# Work required:
Rewrite the part of the material that opens with the line containing "The height and width of the screenshot is (565, 1358)." and closes with the line containing "Action: pos(682,170)", putting "Tap" wherever "Click" stands and changing nothing else. Give back only those lines.

[begin Data shown]

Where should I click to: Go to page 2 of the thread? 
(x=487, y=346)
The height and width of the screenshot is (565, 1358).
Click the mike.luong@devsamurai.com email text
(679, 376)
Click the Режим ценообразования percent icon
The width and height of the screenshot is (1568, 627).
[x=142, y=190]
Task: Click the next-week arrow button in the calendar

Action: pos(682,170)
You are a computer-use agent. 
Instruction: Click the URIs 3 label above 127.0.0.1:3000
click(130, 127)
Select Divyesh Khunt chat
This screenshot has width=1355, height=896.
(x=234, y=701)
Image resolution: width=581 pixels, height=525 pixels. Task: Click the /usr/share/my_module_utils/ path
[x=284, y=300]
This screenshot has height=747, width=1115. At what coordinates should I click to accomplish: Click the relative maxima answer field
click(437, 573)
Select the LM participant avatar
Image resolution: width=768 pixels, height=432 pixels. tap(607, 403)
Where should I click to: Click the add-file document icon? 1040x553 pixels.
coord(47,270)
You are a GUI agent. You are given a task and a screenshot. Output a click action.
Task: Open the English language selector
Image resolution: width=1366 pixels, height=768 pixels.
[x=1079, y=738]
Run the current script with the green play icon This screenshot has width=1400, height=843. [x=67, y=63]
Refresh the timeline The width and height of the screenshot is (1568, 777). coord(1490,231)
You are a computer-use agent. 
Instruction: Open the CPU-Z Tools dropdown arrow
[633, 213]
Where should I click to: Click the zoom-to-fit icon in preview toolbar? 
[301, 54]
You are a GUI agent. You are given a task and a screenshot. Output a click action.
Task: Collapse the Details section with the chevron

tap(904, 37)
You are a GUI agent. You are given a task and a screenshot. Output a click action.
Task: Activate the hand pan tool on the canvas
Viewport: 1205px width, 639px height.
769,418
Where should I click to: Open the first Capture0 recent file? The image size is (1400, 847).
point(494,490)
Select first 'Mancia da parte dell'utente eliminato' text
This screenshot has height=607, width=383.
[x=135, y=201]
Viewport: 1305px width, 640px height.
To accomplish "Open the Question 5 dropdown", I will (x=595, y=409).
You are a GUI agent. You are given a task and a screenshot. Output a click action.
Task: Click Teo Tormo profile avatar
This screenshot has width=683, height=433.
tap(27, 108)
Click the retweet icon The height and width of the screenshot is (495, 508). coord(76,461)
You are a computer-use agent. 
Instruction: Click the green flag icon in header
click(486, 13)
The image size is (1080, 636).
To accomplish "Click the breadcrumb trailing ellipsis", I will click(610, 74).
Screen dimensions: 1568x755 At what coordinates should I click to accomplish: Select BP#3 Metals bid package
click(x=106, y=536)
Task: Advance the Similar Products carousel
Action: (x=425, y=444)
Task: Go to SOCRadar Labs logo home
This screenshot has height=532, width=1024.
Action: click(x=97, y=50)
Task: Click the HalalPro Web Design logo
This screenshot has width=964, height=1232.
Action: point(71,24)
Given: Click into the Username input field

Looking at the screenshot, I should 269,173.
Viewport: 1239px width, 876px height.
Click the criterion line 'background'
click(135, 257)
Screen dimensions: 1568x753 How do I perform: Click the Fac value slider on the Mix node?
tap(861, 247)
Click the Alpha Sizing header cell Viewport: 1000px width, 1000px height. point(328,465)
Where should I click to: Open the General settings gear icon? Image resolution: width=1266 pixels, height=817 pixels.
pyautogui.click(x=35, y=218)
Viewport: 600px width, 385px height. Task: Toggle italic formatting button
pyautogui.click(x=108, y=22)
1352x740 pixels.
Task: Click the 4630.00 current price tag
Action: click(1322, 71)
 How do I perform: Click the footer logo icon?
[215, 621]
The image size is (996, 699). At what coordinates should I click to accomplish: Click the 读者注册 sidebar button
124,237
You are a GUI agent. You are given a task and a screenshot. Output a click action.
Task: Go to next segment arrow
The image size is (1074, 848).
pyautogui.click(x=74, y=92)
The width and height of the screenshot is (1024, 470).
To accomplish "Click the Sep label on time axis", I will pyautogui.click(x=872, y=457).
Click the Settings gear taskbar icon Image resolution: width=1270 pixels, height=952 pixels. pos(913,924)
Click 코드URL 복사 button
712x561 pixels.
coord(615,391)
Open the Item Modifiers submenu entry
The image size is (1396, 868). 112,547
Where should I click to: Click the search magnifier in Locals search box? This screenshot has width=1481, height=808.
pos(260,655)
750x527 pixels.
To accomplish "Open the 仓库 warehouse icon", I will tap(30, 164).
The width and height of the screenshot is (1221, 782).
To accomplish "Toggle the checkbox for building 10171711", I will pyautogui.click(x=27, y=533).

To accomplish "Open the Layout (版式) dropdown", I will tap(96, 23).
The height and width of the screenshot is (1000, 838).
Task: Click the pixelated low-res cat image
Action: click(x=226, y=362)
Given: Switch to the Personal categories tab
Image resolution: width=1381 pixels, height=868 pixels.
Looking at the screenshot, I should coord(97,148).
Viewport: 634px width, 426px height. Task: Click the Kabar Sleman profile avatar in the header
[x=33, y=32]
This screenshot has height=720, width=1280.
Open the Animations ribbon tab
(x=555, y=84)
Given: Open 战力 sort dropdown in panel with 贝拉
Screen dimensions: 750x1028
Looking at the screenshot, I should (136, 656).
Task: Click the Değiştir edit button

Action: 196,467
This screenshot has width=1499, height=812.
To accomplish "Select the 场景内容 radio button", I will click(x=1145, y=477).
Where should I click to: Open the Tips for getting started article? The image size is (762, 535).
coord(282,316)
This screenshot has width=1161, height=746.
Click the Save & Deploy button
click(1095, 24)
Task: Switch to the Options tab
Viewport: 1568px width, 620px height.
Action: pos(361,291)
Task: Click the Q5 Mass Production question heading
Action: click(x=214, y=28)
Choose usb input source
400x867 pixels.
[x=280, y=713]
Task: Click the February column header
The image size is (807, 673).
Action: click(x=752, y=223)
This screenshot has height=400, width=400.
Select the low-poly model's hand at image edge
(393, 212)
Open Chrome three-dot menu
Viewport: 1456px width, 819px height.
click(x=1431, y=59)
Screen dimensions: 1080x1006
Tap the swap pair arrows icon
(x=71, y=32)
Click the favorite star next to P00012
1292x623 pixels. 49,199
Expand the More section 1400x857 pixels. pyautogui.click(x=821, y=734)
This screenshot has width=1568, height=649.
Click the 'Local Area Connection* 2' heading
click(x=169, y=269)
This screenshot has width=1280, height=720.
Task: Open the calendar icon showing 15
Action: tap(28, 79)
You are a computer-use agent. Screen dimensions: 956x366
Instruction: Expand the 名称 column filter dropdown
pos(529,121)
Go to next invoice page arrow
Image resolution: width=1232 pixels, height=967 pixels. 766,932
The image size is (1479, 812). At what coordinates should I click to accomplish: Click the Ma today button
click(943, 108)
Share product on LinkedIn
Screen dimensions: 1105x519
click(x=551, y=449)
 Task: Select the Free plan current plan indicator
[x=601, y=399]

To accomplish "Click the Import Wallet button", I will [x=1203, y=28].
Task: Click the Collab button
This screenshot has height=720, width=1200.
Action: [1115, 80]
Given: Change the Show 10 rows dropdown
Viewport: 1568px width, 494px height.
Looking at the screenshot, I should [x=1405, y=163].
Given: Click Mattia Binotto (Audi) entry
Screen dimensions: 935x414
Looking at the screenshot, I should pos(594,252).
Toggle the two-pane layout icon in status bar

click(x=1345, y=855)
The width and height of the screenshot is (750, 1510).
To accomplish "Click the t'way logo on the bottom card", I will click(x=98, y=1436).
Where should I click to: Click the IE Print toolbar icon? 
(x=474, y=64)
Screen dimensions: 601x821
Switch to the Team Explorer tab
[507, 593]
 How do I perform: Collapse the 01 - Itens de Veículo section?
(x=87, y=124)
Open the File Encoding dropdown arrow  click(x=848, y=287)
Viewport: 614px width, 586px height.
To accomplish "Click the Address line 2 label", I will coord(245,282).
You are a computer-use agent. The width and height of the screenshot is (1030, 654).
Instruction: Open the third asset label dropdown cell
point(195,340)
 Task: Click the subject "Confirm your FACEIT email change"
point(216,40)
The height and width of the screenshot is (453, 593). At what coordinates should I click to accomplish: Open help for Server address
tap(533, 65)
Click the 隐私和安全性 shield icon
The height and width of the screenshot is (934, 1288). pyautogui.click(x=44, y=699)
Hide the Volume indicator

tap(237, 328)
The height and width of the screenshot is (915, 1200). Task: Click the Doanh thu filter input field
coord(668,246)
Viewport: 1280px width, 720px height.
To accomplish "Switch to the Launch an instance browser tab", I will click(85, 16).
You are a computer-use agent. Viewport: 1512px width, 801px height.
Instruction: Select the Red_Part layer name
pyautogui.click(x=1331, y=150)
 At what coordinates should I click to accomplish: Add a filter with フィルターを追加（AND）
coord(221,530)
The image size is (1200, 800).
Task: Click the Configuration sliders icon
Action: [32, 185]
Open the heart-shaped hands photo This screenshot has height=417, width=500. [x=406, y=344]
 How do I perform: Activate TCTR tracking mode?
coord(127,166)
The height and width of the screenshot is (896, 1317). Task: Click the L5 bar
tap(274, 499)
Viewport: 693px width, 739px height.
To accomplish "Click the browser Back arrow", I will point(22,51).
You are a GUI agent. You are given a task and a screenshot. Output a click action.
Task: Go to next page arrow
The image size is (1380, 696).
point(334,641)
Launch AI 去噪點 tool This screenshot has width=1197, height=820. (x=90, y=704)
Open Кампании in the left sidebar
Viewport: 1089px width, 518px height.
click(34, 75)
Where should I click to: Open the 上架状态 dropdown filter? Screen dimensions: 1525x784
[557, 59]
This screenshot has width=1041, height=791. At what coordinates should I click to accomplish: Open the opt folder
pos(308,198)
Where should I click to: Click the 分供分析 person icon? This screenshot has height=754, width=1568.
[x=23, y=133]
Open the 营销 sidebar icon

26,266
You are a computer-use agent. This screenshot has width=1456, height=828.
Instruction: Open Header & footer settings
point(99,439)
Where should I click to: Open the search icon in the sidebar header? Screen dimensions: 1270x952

[end Data shown]

# Output for this exercise:
The height and width of the screenshot is (565, 1358).
Tap the mike.luong@devsamurai.com email text
(679, 376)
Tap the Режим ценообразования percent icon
The width and height of the screenshot is (1568, 627).
[x=142, y=190]
Task: Tap the next-week arrow button in the calendar

Action: pos(682,170)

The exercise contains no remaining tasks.